I lifted my eyes and sighed. How does your heart ooze and throb numbly at the same time? I shook my head…no…and he waited quiet, and took my hand, my strong presence.
And the story came out with a rush of salty water that broke loose. The pieces crumbled and I felt the damage of every broken shard that clattered to the floor. It’s not alright. I’m not okay. It isn’t okay. But what am I supposed to do about that?
The sun is still shining, but it feels like it should be raining. The world moves on and really, it never stopped, except for in my little house where the walls caved in.
I can see why the situation looked the way it did, but I hurt deeply, because no one even asked.
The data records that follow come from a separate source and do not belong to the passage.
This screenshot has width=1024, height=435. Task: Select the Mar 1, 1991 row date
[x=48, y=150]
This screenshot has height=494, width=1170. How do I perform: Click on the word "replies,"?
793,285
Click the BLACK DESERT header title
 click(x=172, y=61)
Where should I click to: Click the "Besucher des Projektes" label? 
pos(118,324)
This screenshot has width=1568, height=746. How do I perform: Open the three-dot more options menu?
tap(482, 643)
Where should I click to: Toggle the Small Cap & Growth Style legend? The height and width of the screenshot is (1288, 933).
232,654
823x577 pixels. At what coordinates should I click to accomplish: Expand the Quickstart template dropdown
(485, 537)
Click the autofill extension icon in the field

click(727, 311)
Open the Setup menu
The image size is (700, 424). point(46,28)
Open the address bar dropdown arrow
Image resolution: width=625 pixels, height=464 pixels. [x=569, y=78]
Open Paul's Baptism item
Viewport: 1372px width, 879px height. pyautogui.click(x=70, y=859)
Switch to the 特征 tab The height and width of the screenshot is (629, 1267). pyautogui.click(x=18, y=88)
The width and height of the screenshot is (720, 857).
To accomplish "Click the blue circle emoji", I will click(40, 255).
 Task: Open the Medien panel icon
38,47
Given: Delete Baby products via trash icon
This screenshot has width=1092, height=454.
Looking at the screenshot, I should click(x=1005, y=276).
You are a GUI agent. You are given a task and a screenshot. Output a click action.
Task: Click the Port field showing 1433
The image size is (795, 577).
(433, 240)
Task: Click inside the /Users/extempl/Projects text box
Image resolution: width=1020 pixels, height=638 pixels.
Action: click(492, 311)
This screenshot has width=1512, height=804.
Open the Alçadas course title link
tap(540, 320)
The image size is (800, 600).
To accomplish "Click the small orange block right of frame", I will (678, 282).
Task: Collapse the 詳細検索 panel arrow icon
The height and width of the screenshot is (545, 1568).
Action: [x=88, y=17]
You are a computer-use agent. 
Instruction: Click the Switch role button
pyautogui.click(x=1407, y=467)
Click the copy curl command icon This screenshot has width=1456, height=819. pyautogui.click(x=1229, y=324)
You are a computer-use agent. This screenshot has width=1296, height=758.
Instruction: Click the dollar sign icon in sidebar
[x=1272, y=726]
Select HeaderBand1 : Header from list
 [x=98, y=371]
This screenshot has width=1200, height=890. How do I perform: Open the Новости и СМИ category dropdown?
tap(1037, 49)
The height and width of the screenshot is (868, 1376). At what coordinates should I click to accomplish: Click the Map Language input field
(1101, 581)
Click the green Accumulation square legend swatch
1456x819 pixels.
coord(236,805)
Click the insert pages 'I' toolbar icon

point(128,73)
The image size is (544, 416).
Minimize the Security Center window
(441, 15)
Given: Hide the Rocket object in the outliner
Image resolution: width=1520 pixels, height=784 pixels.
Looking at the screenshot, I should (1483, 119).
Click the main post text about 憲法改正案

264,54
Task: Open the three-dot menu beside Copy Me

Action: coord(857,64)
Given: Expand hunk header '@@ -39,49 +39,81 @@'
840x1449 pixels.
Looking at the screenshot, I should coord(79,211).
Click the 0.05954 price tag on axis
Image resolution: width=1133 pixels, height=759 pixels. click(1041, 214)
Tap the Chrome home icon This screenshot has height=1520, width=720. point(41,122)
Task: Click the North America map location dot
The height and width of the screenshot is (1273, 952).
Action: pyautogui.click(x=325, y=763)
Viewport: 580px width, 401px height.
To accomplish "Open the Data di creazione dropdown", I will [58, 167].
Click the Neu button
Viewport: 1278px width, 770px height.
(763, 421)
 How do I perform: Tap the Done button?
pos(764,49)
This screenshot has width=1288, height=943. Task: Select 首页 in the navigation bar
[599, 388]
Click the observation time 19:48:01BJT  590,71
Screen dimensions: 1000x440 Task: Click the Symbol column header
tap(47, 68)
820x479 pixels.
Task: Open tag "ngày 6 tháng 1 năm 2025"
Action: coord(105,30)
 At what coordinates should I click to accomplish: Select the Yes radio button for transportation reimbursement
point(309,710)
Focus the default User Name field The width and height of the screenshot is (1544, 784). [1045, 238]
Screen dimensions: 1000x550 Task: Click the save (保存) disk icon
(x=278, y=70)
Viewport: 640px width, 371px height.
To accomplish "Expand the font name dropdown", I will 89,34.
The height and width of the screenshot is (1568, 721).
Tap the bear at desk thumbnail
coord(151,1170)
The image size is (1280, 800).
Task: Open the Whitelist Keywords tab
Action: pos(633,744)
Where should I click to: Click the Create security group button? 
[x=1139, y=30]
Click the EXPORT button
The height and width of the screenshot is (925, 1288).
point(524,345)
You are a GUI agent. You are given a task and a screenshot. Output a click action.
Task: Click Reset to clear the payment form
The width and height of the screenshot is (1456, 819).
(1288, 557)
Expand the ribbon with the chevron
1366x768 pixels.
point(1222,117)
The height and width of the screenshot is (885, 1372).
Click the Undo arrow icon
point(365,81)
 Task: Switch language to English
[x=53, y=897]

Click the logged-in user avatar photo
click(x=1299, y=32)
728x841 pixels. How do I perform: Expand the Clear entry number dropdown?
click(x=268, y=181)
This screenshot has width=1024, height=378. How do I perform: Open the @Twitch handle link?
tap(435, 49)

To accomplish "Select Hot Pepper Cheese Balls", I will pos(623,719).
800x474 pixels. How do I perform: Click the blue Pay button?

They just assumed.
And they ended up hurting me.
I’m a fixer and I want to make all the wrong right because I know that band-aids eventually peel off, but the truth is that sometimes you can’t fix what has already been done, you just forgive.
That feels too easy…for them. It doesn’t feel fair. I want justice.
And I wrestle deeply, rollerblading fast through town my heart jumping and leaping with mixed feelings of anger and pain. I pour out my anxiety and brokenness with my fingers flying passionately through melancholy selections of Chopin and Daquin. I pace my hallway, from the kitchen to the bedroom, numerous times. I get furious. I get sad. I ask myself questions. I remember and recall and I wonder if I could have done something different? I painstakingly analyze and sift through the story and look at each piece of the puzzle carefully.
And it still comes back to forgiveness, no matter how hurt I feel inside.
The ultimate justice for my heart is actually to forgive, not take revenge or defend my side of things. It is to offer myself and my heart, again, because God has my heart anyways, and this story of redemption that He’s grafting?
It’s not about me.
He’s got my heart. Every single piece.